Goal — to eliminate JGC completely.
Design 1: I will want Order.java to use primitive fields only and avoid reference fields  at all cost, so the total footprint of an Order is known in advance. Say it’s 100 bytes. I will create 10M of dummy Order instances, possibly scattered in heap, not adjacent as in c++, and hold their 10M addresses in an Order array… about 1GB footprint for the Order objects + 80M footprint for the array of 8-byte pointers.
(Note I reuse these Order instances in this object pool and never let them get garbage-collected.)
Then i need a few subscripts to identify the “activeRegion” of the ring but how about released slots enclosed therein?
 timestamps will be ints; symbolIDs and clientIDs are ints; short ascii strings will use 64-bit ints (8 characters/int); free-form strings must be allocated off-site:(
Design 2a: To avoid the “scatter” and to place the Order instances side by side, Can we use a serialized byte array object to represent one Order?

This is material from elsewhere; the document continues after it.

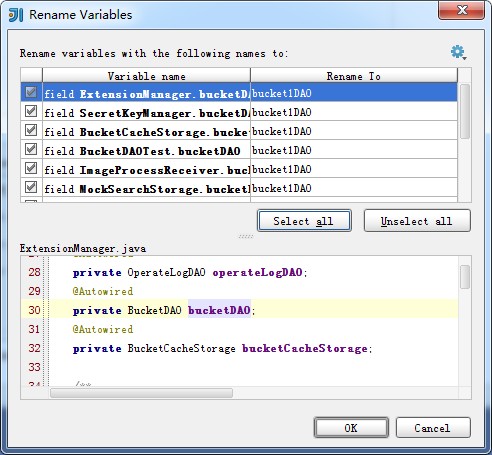Click the IntelliJ logo in title bar
492x455 pixels.
pos(16,15)
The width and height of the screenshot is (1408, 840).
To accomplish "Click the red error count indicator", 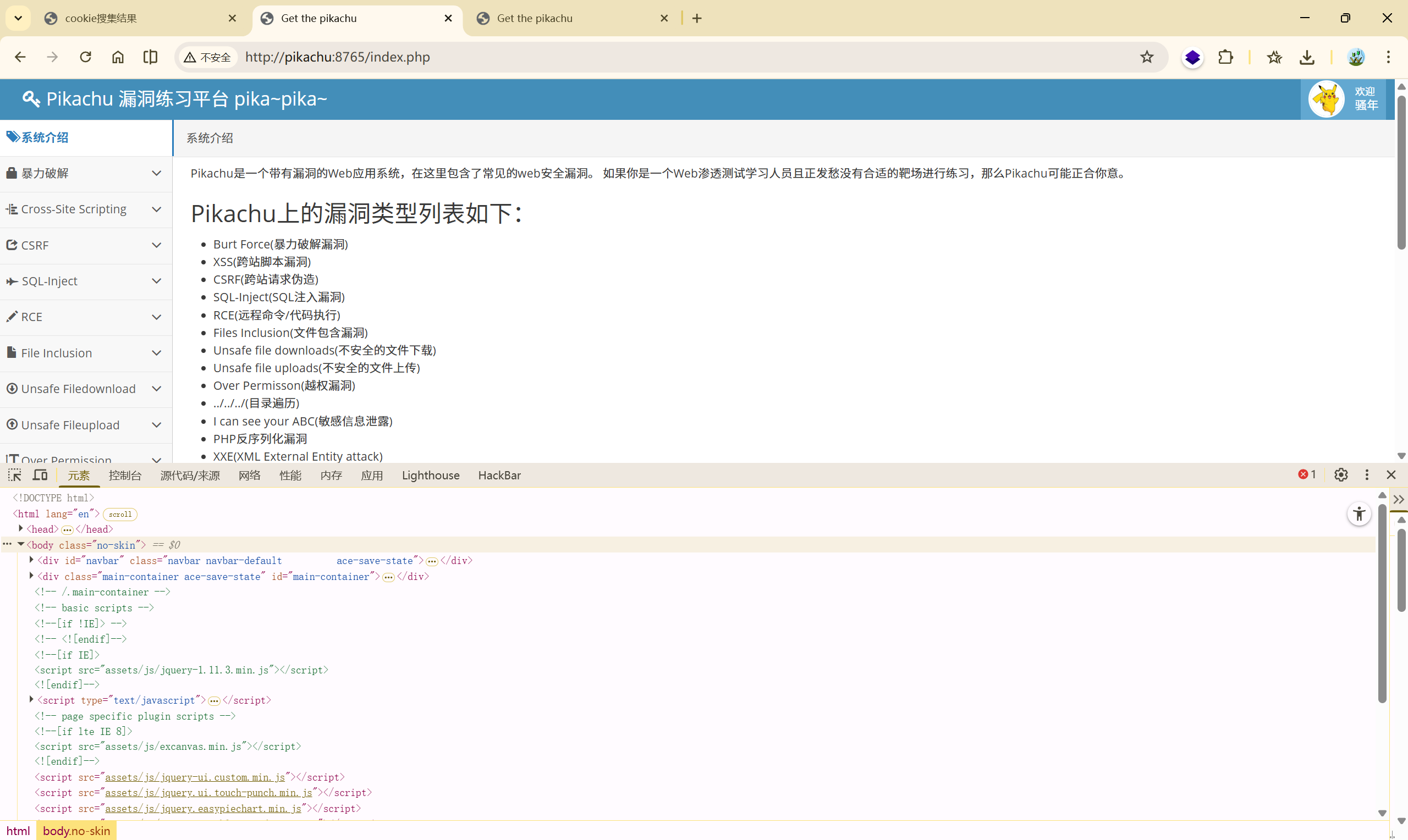I will [x=1307, y=474].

Can we use one gigantic off-heap byte array to hold all Orders, eliminating the 80M footprint? See java off-heap memory
Design 2b: https://blog.bramp.net/post/2015/08/26/unsafe-part-2-using-sun.misc.unsafe-to-create-a-contiguous-array-of-objects/ shows a contiguous array of java objects, like std::vector<MyObject>
Design 2c: https://www.ibm.com/support/knowledgecenter/en/SSYKE2_7.1.0/com.ibm.java.lnx.71.doc/user/packed_optimizing.html is a feature in IBM jvm
Ring buffer is good if the object lifetimes are roughly equal, giving us FIFO phenomenon. This occurs naturally in market data or message passing gateways. Otherwise, we may need a linked list (free list) of released slots in addition to a pair of subscript to identify the active region.
It might be better to allocate a dedicated buffer for each thread, to avoid contention. Drawback? One buffer may get exhausted when another stays unused.